After patients will give written informed consent, data will be collected. Here, all relevant baseline parameters (drug treatment, indication for rehabilitation, all clinical diagnoses, age, sex, BMI, echocardiographic parameters such as left ventricular ejection fraction, laboratory parameters corresponding to the recording standard of the clinic, etc.) will be recorded in a central database (online-CRF). Furthermore, as the main topic of interest of the study, LLT at baseline, LLT during the rehabilitation phase, and LLT treatment at discharge including the recommendation given for the home physicians regarding LLT in the discharge letter will be collected. Here, according to the AHA/ACC Guideline (9) LLT will be stratified in low-intensity statin therapy (Simvastatin 10mg, Pravastatin 10-20mg, Lovastatin 20mg, Fluvastatin 20-40mg), moderate-intensity statin therapy (Atorvastatin 10-20mg, Rosuvastatin 5-10mg, Simvastatin 20-40mg, Pravastatin 40-80mg, Lovastatin 40mg, Fluvastatin 80mg) and high-intensity statin therapy (Atorvastatin 40-80mg, Rosuvastatin 20-40mg). Furthermore, data on other lipid lowering drugs such as cholesterol resorption inhibitors, fibrates and PCSK-9 inhibitors will be collected. Adverse events related to drug therapy will be further collected and submitted to the German health authorities. Furthermore, serious adverse events (SAE), for drugs manufactured by Sanofi-Aventis, Zentiva or Genzyme, will be submitted to Sanofi-Aventis.

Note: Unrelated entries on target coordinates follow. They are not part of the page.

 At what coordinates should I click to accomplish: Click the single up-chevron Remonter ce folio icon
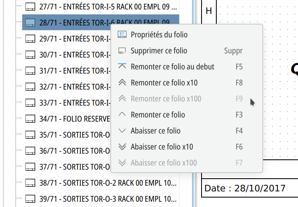coord(122,114)
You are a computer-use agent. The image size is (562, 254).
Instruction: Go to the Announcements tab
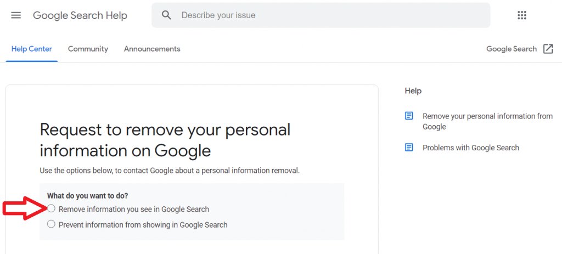coord(152,49)
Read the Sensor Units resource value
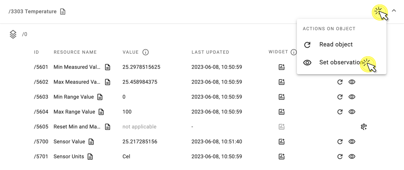This screenshot has height=170, width=404. (340, 157)
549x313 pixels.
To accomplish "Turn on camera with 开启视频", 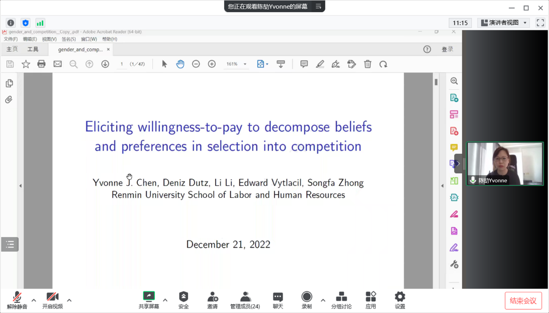I will point(53,300).
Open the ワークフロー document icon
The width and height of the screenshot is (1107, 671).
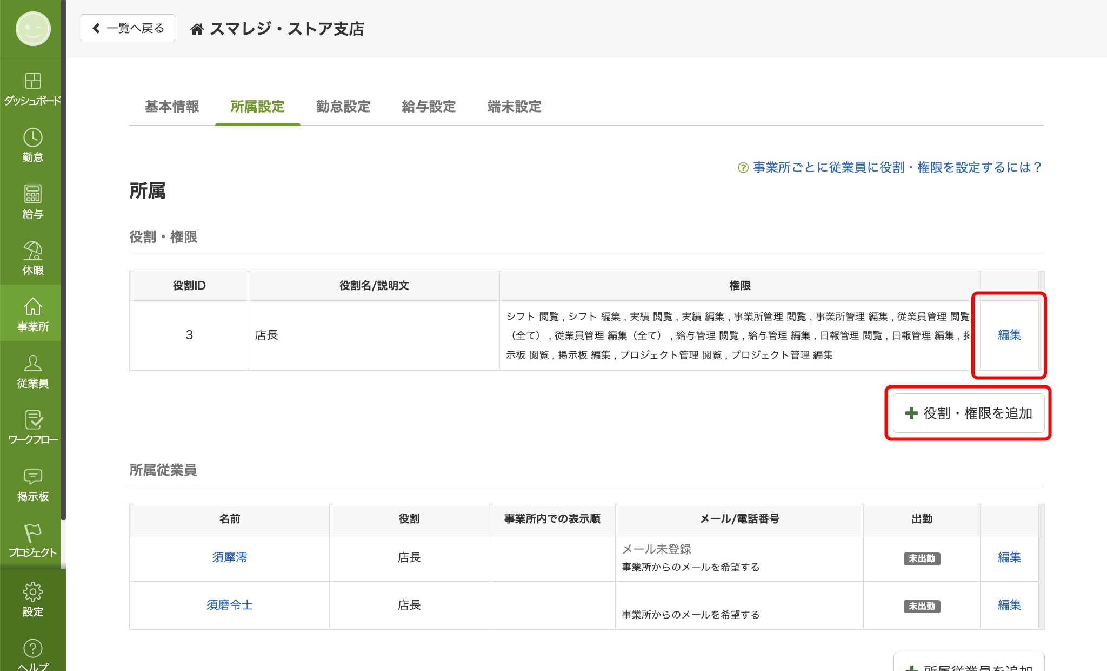[x=32, y=420]
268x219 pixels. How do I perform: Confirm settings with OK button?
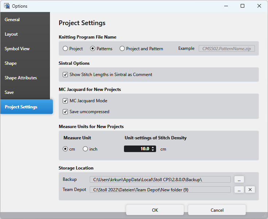[x=155, y=210]
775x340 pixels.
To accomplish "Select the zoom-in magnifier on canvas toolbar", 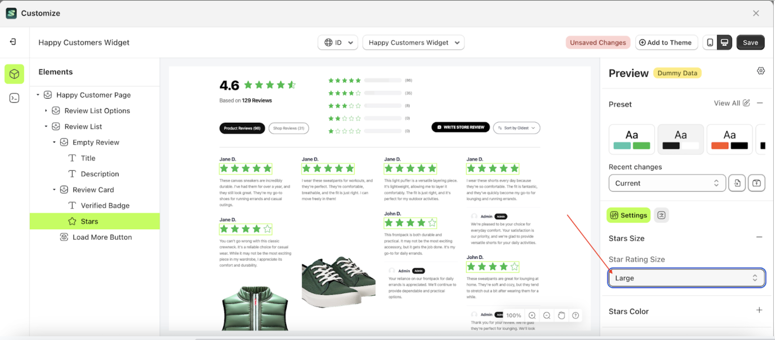I will coord(532,315).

At discharge patient will receive a questionnaire, which includes questions about change of drug treatment during the next 12 months. Here, patients will record prospectively whether medication has been changed and if so, why, and who changed it.

After discharge patients will be contacted by mail after three and twelve months. Patients will asked in addition to the questionnaire at discharge about drug therapy with special regards to LLT Changes in medication will be documented by comparison of drug list at discharge with the patient reported drugs, which are taken at time of follow-up.

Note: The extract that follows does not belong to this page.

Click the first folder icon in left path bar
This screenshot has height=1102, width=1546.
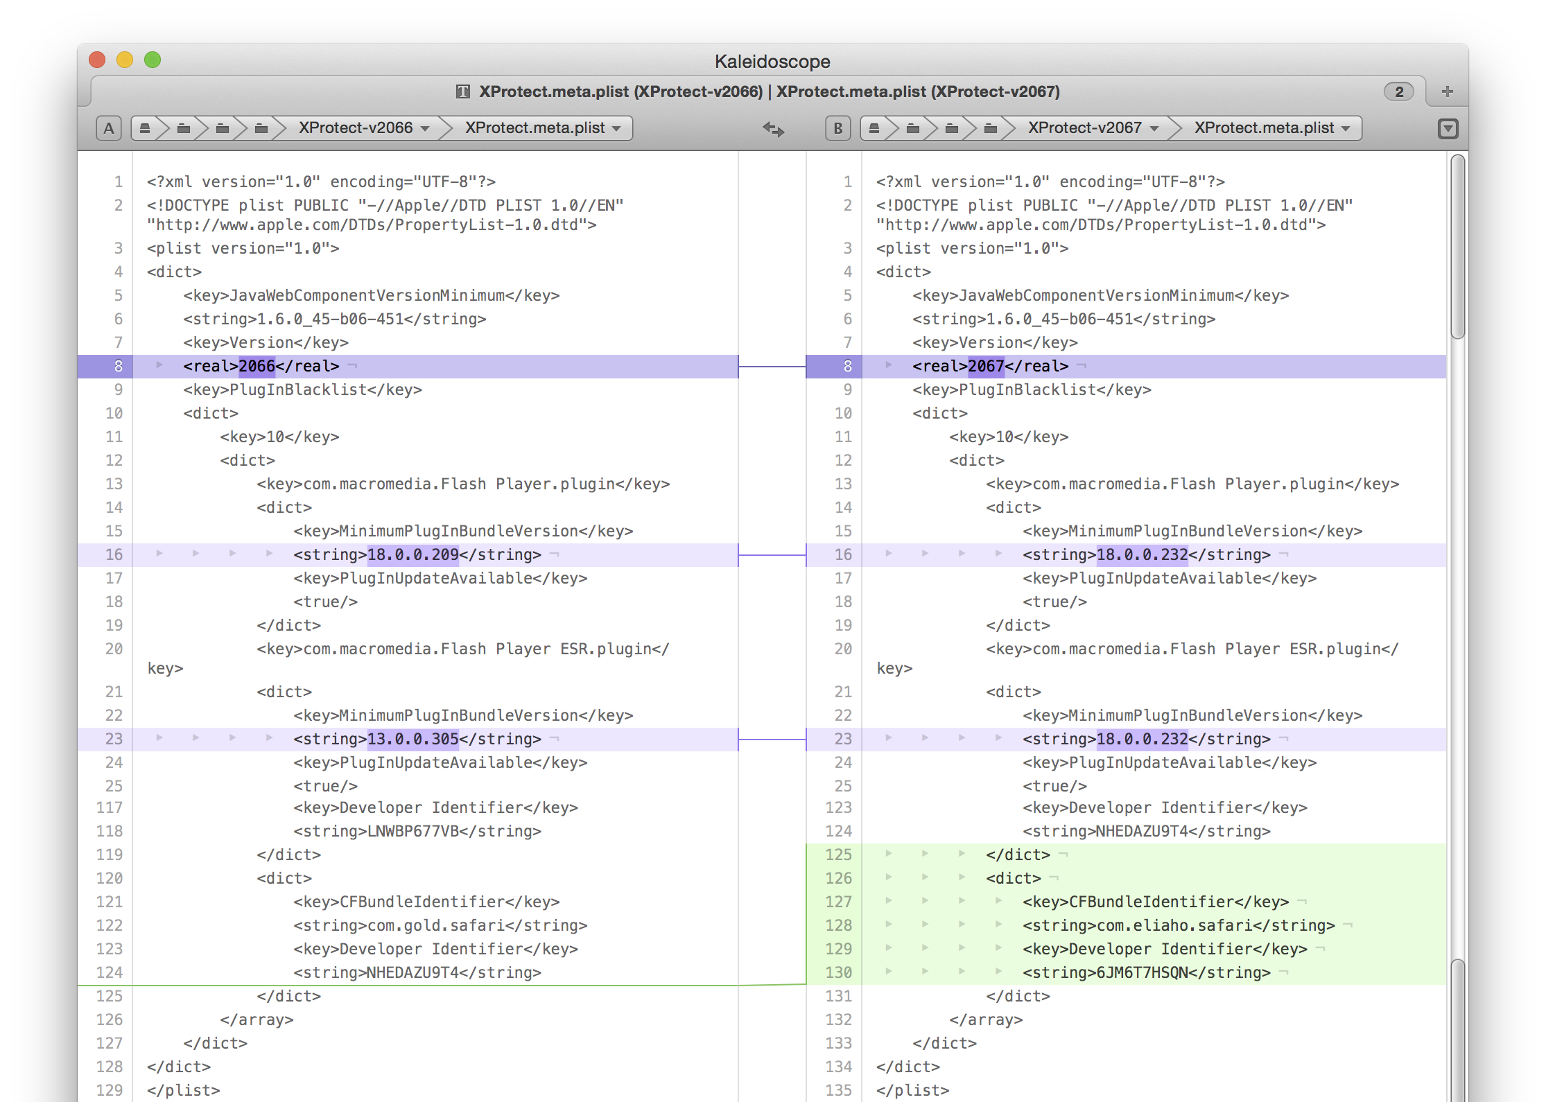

Furthermore, general questions about other drug therapy, re-hospitalizations especially in connection with atherosclerotic diseases such as cardiac death, Re-PCI, Bypass, pulmonary embolism, TIA/ stroke, bleeding, ACS/MI, and others are recorded. In this disease registry these endpoints will be recorded separately and statistically analyzed, however not defined as AE and not recorded as such. Patients will be further asked whether other adverse events occurred and whether they may be related to drug therapy. If AEs in relation to drug therapy will be reported these information will be submitted to the German health authorities. SAE, with drugs manufactured by Sanofi-Aventis,Zentiva or Genzyme will be submitted to Sanofi-Aventis.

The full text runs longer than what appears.